Health care and intellectual disability

Abstract

Introduction: Although the presence of intellectual disability (ID) per se is not usually regarded as a health problem, the biopsychosocial implications of cognitive impairment contribute to the vulnerability of people with ID in any healthcare system (Wallace and Beange, 2008). The evidence for differences in health determinants, morbidity and mortality profiles and in the ability to access quality health care as compared to the general population is well established. This disparity cannot be explained by social deprivation or biological variations alone (Mencap, 2007; Stoddart et al., 2005). People with ID are more likely to have significant health needs that may go unrecognised and untreated because of communication difficulties, diagnostic overshadowing, discrimination or indifference (Cumella and Martin, 2004; Disability Rights Commission, 2006; Health Care Commission, 2007; Michael, 2008).

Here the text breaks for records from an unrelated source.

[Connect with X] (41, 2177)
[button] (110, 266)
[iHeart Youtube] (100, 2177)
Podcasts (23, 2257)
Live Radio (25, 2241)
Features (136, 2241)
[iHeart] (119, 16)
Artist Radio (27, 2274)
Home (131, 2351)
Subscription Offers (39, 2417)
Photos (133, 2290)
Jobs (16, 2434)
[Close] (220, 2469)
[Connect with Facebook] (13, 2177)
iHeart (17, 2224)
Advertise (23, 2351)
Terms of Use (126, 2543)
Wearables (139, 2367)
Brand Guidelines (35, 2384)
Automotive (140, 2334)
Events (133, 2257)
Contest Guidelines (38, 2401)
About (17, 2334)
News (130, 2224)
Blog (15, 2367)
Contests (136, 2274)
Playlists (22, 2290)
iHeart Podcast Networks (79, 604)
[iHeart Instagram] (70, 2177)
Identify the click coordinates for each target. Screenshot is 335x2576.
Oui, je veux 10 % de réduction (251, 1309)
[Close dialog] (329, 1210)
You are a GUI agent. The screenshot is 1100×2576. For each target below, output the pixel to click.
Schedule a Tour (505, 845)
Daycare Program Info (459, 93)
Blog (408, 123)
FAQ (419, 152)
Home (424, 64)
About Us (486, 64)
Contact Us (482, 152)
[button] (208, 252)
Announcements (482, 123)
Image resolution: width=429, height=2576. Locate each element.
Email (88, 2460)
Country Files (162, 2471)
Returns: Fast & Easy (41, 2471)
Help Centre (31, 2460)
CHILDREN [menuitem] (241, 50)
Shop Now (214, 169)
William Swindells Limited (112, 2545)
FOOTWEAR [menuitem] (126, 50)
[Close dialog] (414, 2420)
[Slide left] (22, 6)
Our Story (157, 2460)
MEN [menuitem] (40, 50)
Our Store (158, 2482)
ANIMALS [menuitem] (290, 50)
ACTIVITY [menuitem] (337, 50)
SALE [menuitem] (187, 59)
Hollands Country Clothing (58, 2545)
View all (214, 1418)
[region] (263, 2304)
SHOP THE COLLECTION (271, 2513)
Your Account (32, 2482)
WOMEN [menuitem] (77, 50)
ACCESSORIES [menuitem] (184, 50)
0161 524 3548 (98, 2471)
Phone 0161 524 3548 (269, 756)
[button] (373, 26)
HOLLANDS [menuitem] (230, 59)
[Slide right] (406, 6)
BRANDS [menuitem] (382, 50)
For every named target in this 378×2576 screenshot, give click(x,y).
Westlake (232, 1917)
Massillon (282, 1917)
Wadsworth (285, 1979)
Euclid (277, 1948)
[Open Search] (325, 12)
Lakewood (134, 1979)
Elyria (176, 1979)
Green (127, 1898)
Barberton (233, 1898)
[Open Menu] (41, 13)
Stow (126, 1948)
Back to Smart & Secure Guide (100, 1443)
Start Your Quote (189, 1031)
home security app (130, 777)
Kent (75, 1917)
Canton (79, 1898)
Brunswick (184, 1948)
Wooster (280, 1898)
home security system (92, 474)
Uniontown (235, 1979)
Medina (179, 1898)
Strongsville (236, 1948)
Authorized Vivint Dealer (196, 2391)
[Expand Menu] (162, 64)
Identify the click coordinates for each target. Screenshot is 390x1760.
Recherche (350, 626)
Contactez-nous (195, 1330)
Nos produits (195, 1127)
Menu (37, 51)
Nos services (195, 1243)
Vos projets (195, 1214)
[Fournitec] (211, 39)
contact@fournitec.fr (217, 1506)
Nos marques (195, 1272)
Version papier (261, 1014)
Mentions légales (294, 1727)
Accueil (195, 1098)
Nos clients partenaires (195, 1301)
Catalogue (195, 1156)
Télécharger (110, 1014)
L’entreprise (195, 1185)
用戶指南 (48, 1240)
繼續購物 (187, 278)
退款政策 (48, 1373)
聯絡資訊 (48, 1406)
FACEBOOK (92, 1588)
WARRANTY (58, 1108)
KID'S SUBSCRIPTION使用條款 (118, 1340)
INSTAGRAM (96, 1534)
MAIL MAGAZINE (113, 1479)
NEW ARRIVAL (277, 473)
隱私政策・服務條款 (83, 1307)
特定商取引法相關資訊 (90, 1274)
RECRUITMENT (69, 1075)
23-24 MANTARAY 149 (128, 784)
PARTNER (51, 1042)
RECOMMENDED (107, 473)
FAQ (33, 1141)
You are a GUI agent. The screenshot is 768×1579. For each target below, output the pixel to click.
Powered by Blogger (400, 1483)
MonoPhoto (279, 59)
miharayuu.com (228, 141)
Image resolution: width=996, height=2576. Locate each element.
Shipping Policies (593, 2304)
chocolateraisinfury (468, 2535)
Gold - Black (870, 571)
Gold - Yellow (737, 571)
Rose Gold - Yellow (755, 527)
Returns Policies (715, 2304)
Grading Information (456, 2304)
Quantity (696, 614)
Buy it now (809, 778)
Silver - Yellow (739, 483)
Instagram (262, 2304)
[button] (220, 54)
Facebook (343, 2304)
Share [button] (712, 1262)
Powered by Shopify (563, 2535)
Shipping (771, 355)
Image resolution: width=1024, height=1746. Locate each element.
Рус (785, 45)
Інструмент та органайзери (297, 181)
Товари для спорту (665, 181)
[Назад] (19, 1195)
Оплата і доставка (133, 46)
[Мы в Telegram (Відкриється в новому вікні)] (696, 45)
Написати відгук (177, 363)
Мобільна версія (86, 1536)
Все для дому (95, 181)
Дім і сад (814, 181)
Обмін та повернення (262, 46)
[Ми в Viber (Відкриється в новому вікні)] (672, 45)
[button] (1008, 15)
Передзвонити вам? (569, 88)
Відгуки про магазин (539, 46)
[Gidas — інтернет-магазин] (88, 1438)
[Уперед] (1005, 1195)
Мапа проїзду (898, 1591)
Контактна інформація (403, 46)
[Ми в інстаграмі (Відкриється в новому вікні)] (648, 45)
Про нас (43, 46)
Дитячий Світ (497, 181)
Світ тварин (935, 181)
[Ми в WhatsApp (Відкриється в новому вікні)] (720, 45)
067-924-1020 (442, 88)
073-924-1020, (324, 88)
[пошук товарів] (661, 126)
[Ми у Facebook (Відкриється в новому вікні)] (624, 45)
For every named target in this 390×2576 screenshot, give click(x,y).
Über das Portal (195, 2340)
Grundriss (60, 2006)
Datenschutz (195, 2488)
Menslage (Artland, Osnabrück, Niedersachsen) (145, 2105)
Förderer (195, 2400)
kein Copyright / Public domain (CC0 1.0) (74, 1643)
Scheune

There is concern that public health measures aimed at reducing mortality in the general population will not address the main healthcare issues for people with ID and indeed may preferentially widen the inequality that already exists (Cooper et al., 2004; NHS Health Scotland, 2004). Therefore, understanding the specific health needs of people with ID, including the impact of gender (O'Hara J, 2008a), ethnicity (McCarthy et al., 2008) and physical and mental co-morbidities and how they determine care pathways is urgently needed. Health indicators are being developed across nations in the hope of improving knowledge about people with ID worldwide (Scholte, 2008; Walsh, 2008; Walsh et al., 2003).